[[ Material for this exercise, beginning ]]
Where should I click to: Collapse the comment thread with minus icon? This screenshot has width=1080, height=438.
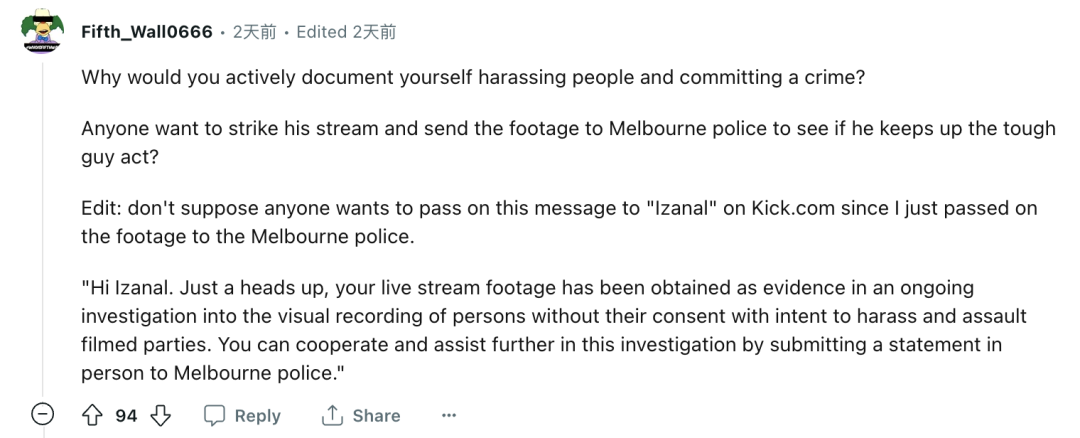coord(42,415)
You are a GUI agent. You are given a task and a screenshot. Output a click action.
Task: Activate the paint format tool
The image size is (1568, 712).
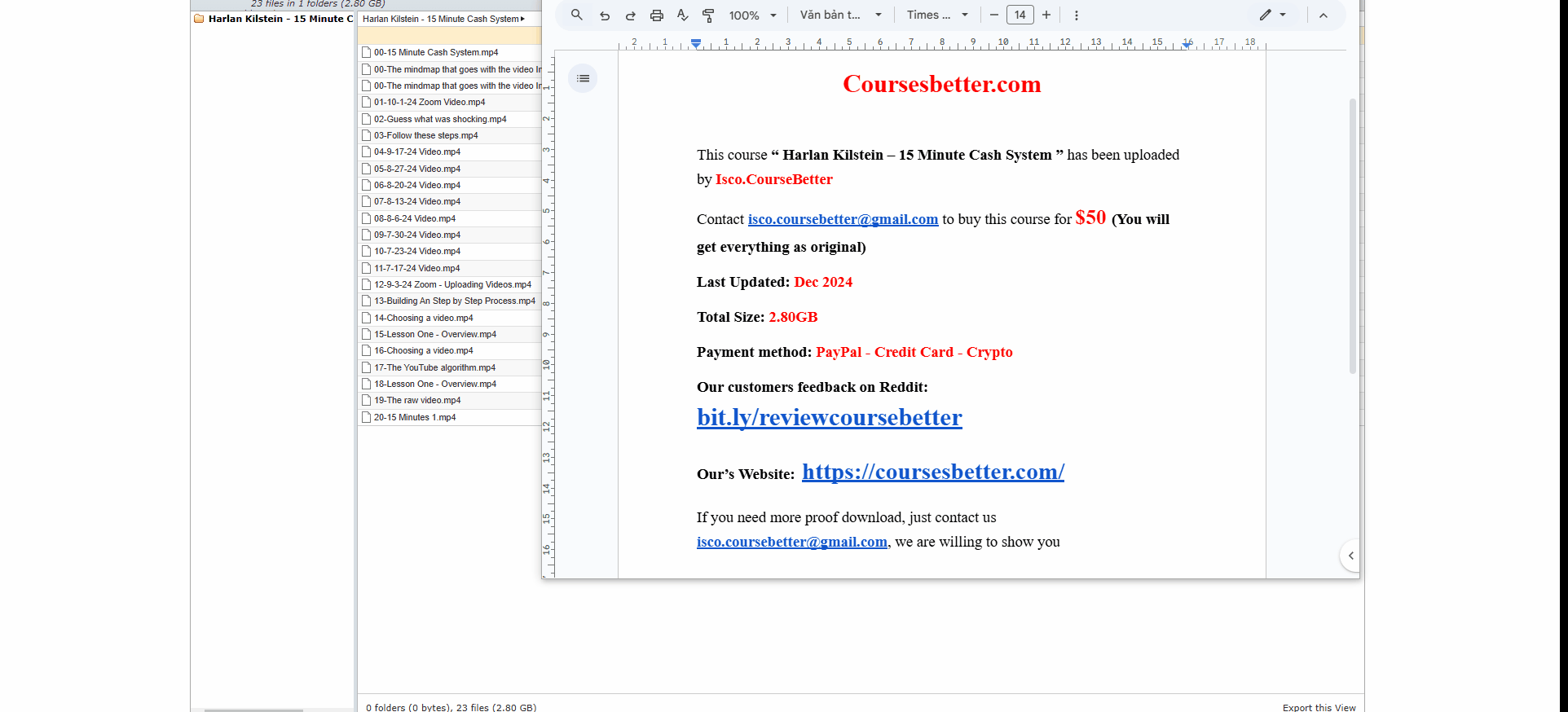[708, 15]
[[ Material for this exercise, end ]]
[[ Material for this exercise, beginning ]]
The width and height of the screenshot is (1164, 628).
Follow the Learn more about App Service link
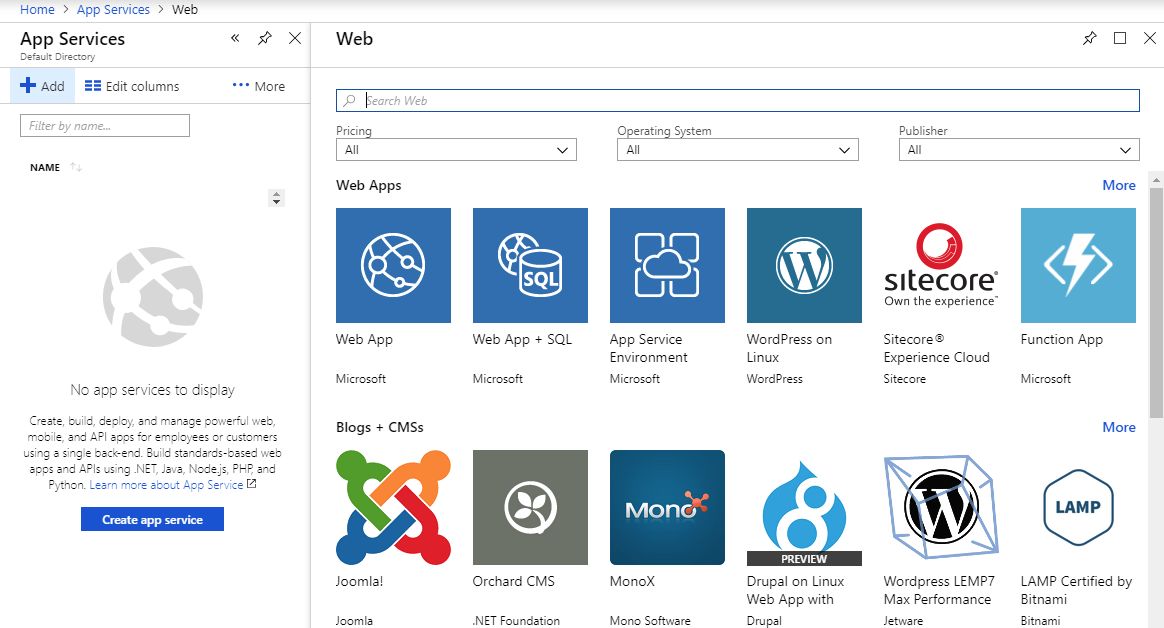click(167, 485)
[[ Material for this exercise, end ]]
Above are entries with pictures among them. Write out exactly the lines from the one containing "Where should I" through the one containing "Task: Activate the paint format tool", ends included, and leave those pictures out.

• Response to this task:
Where should I click to: Collapse the comment thread with minus icon? This screenshot has width=1080, height=438.
coord(42,415)
You are a GUI agent. You are given a task and a screenshot. Output a click action.
Task: Activate the paint format tool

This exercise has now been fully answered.